**The exercise**
Reproduce the entries from the line with "Toggle the Дела (CTRL+1) tag checkbox" to the line with "pyautogui.click(x=288, y=7)", including both of those lines, and leave the pictures out of your answer.

**Given records**
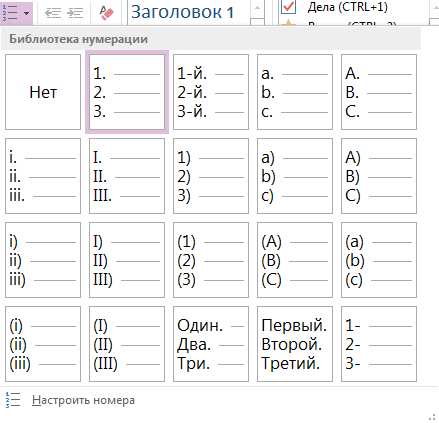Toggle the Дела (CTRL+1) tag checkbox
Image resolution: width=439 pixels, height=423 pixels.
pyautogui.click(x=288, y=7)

---

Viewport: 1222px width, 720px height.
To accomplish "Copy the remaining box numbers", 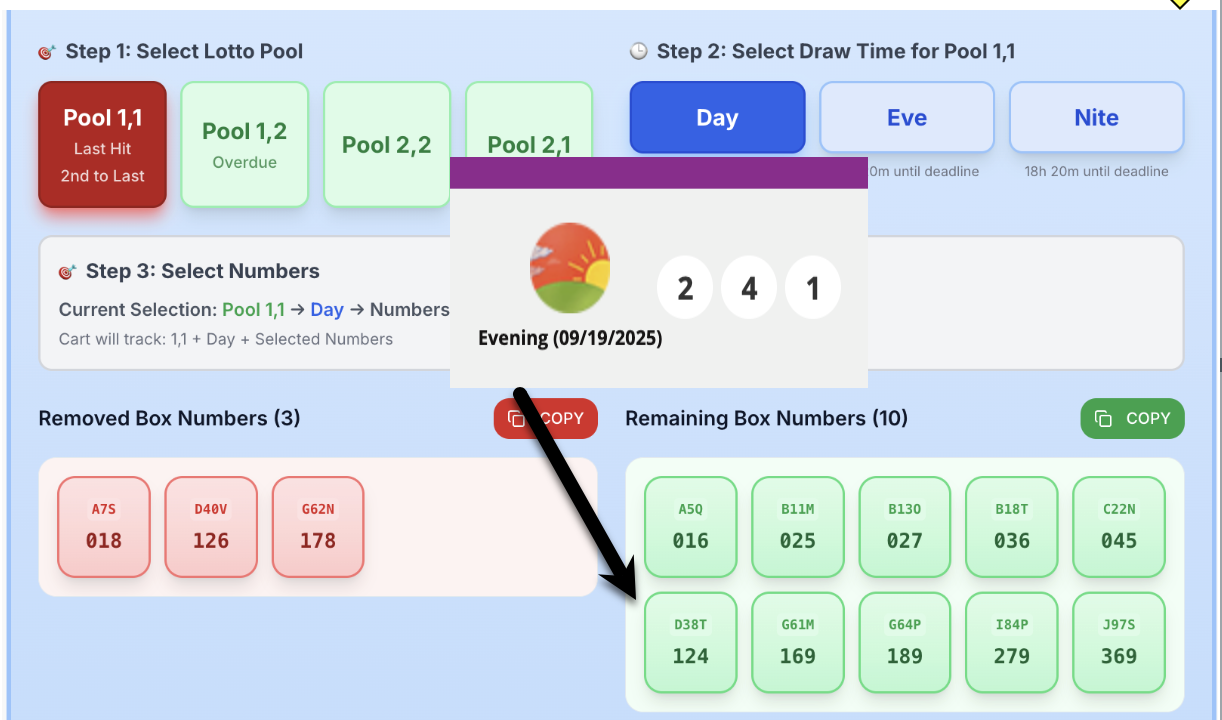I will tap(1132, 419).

**Task response**
Toggle the Дела (CTRL+1) tag checkbox
Image resolution: width=439 pixels, height=423 pixels.
pyautogui.click(x=288, y=7)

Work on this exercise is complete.